Larson plays neutral even if he has more than a couple of opinions. After telling me a story about some guy in Ramona whining about Caltrans’s decision not to build HOV lanes on Route 78, he points out this guy was commuting all the way to San Clemente. This, he argues, is not the type of behavior Caltrans is trying to promote.

“It’s nice to live in the country and all that, but we don't design freeways around that kind of a commute.”

While Caltrans may be in no position to “encourage or discourage" the long commute, the incremental nature of freeway building, which took place in the last 30 years as I-15 matured, didn't dissuade many people from making a long drive part of their daily routine.
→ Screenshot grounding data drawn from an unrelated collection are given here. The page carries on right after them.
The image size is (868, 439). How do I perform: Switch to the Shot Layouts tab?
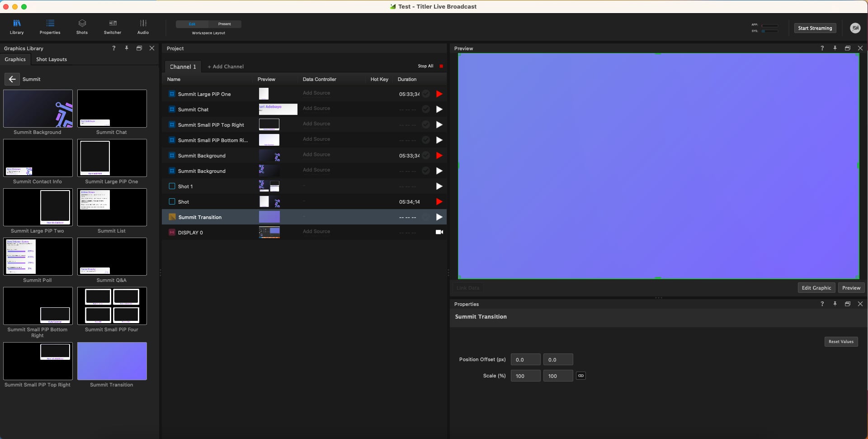(52, 59)
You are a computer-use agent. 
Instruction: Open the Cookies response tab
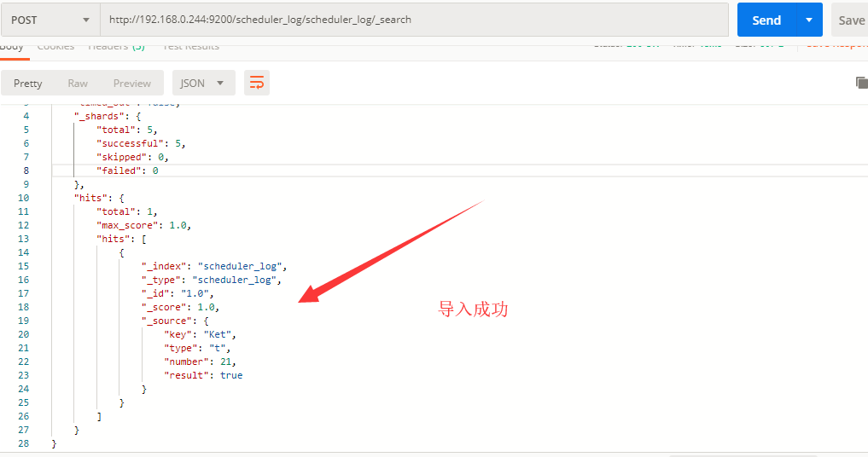tap(56, 48)
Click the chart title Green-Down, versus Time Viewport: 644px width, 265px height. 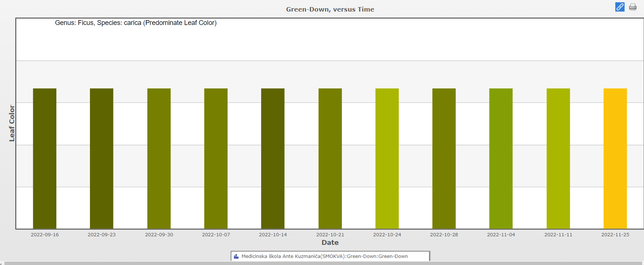click(330, 9)
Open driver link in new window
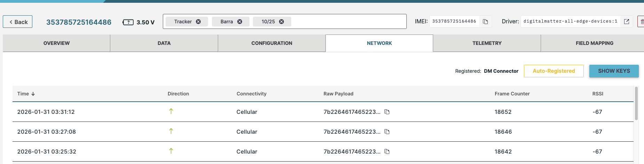Viewport: 644px width, 164px height. [627, 22]
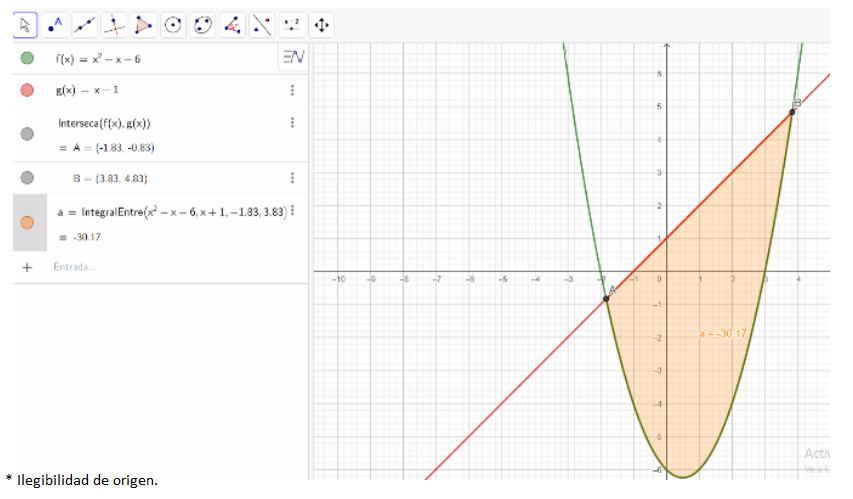Click the plus button beside Entrada

(27, 267)
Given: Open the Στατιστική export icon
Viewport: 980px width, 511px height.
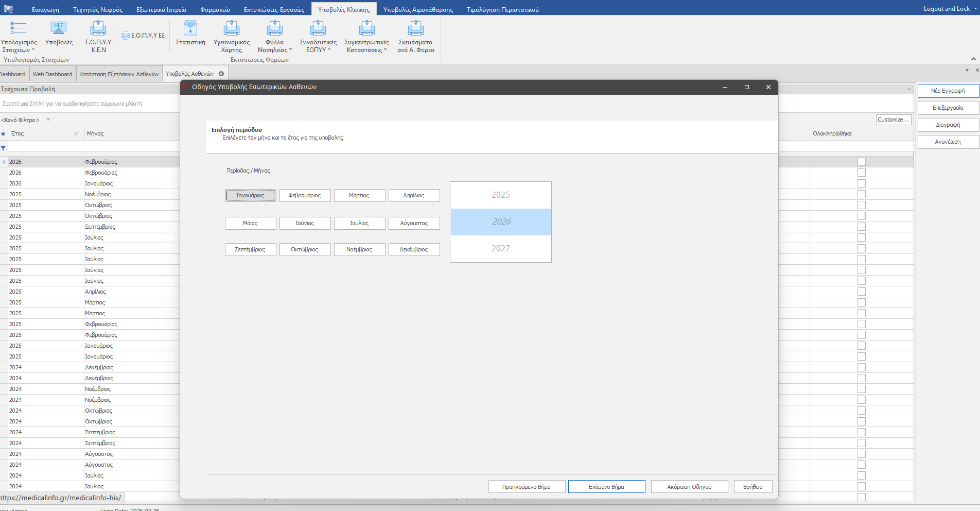Looking at the screenshot, I should (190, 29).
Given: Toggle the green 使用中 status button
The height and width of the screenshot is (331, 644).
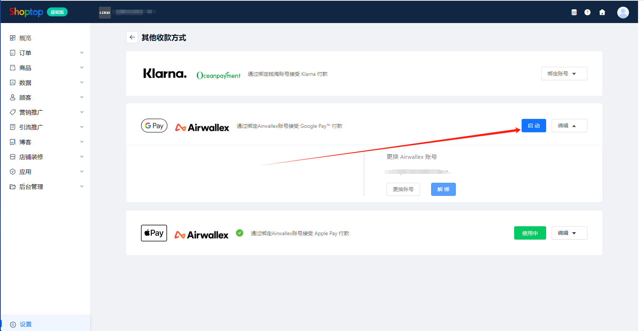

Larson explains our car habit as an affection, nurtured through a particularly local history. “San Diego,” he says, “grew up with the car.”

Lots of progressive I-15 commuters make noises about mass transit, car pools, telecommuting, or working closer to home. I-15’s character owes much to the new realities of driving in Southern California. Not only are the HOV lanes an encouragement to multiple-occupant people-moving, they were built sturdy enough to handle light rail, should the people so declare their political will. I remind Larson of how L.A. used to be well-served by trolley lines. Larson grew up in L.A. and remembers the trolley serving slightly different interests.

“You know, the whole idea of the rail system in Los Angeles — I mean, it was a great system; the whole purpose of it was real estate, to get people settled in Monrovia to work downtown and provide a system to get back and forth.

“That system [did] the same thing the freeways are doing: it provided an access so people could develop [communities] way the hell out in nowhere.”

I-15, at age 30, has reached maturity. It's building houses and having children. The decision to build 15 through from Riverside was made back in 1965, a logical extension from one military enclave to another. Larson argues that the root of the interstate highway system can be traced to General Pershing and his fears that we couldn’t move our troops around the country efficiently enough. As a sideline, he points out that the minimum height of our bridges, 16 6", was set because the atomic cannon of the 1950s needed bridges that high to get underneath.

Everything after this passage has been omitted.